Imprisoned citizens furiously accused local officials of being dangerously unprepared for the lockdown.
With the understanding that no Chinese Communist government statement about coronavirus cases should be accepted at state value, officials claimed all but one of the 156 new coronavirus cases logged in China on Wednesday originated in Xi’an.
Nearly the entire city of 13 million people was locked down a week ago, supposedly due to 143 coronavirus infections. Most public activities were suspended, travel outside the city was forbidden, and one member of each family was allowed to make a trip for groceries every two days.
Authorities tightened restrictions even further Monday, prohibited migrant workers from returning home to see their families during the New Year holiday, and an army of technicians clad in hazmat suits blasted the entire city with disinfectant, a bizarre spectacle conducted with only a few hours of warning to miserable residents.
Xian residents running out of food as they enter eighth day of lockdown https://t.co/rcltzaUaXh
— South China Morning Post (@SCMPNews) December 30, 2021
Complaints against local officials for mismanaging the lockdown began almost immediately and reached a fever pitch on Thursday when the South China Morning Post (SCMP) quoted complaints from Xi’an residents who are beginning to starve.
“This is getting more and more ridiculous. I never thought in my lifetime I would be unable to sleep because of not having food to eat,” one unhappy camper said on Weibo, China’s heavily censored version of Twitter.
“I’m about to be starved to death. There’s no food, my housing compound won’t let me out, and I’m about to run out of instant noodles … please help!” said another.

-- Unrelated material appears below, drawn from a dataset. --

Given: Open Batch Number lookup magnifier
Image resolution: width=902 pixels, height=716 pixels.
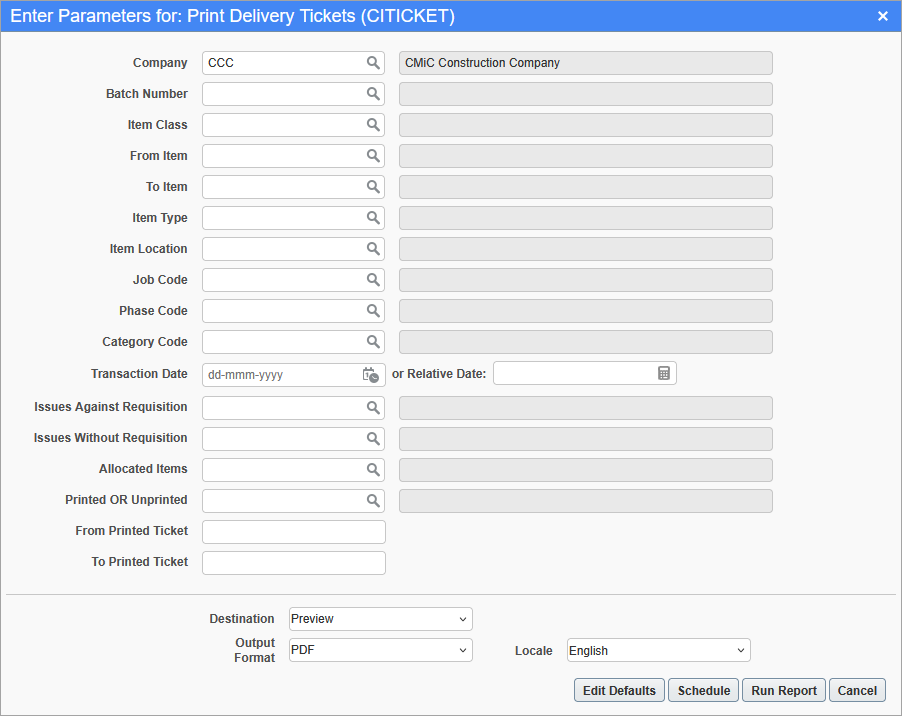Looking at the screenshot, I should pos(373,94).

“How do we live? What do we eat? Days ago, we could go out once to buy groceries but that’s been canceled. All online grocery apps are either sold out or beyond the delivery range,” complained another Weibo correspondent. In addition to delivering late, online grocery stores are reportedly charging very high prices for the food they have in stock.

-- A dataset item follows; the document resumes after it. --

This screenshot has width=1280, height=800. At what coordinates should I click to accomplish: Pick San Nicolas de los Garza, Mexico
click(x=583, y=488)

Insider on Thursday found the Chinese Communist government dealing with these social media complaints by the time-honored tactic of deleting them. Censors managed to erase a Weibo hashtag, #DifficultToBuyFoodInXiAn, that had over 300 million views.

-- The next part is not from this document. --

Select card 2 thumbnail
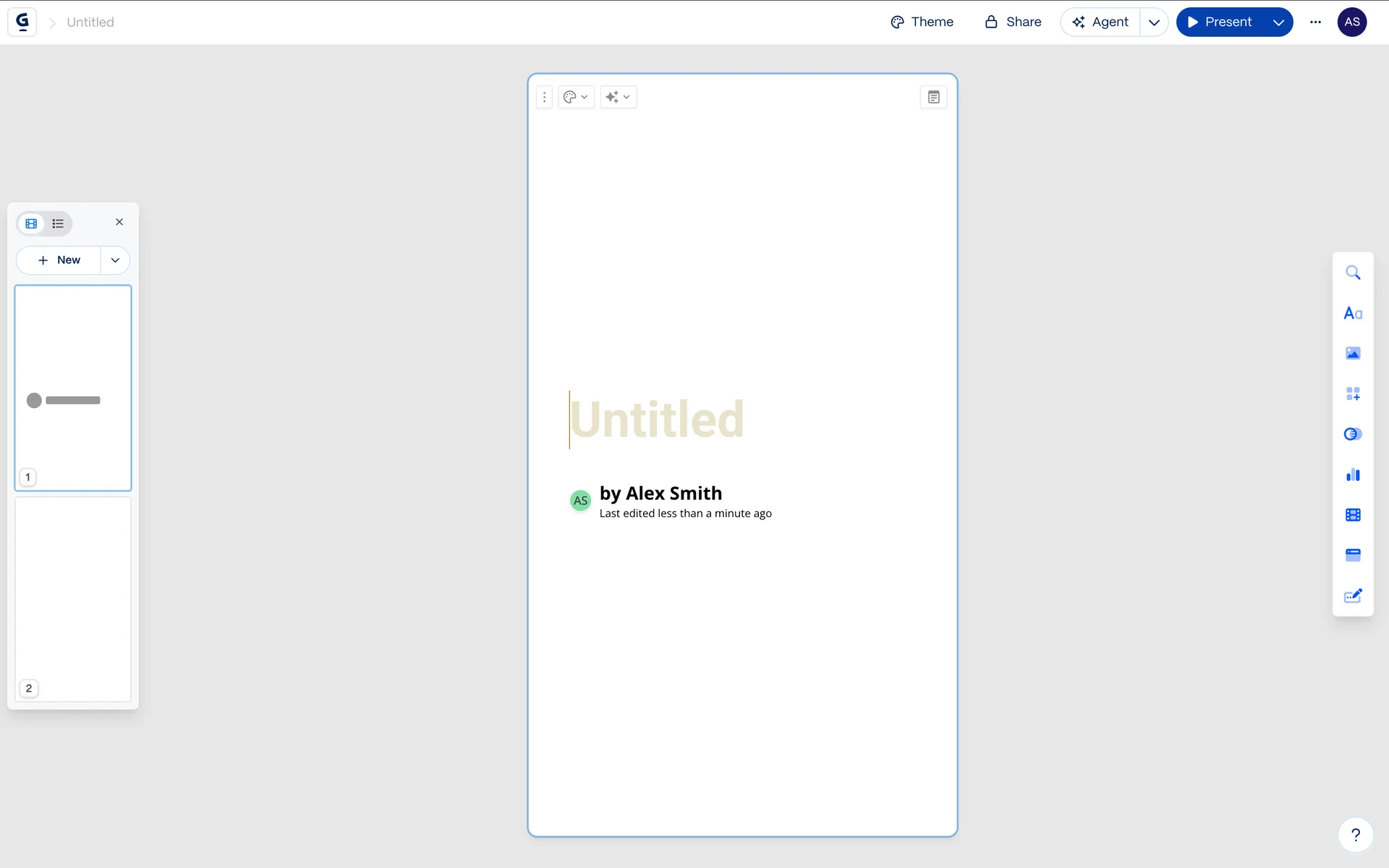Viewport: 1389px width, 868px height. click(73, 598)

Local media reported the police have arrested at least seven people for “disrupting” quarantine orders and “fabricating rumors about excessive deaths in the province and reports of looting in the region.”
People caught outside without permission could spend up to ten days in jail. Photos from ground and air show the huge city of Xi’an eerily deserted, its roads and train stations empty.
The SCMP quoted city and national officials promising to get food to Xi’an – or in some cases pretending there is no real crisis in Xi’an, no matter how many hungry insomniacs might be begging for help on Weibo:
[Commerce Ministry] spokesman Gao Feng on Thursday said the ministry had been coordinating with six neighboring provinces to ensure the supply of daily necessities, while the commerce department in Xian was also working to make sure demand is met.
“The Ministry of Commerce is working together with local government departments, with further measures to ensure deliveries are made and grocery prices are stable by responding to changes brought by the pandemic and [market] supply and demand,” Gao said at a regular press briefing.
“I don’t want to hear any more about how everything is fine,” a starving Xi’an resident snapped. “So what if supplies are so abundant – they’re useless if you don’t actually give them to people.”
AFP on Wednesday quoted city officials admitting “low staff attendance and difficulties in logistics and distribution” made it difficult to get supplies to the huge number of quarantined residents.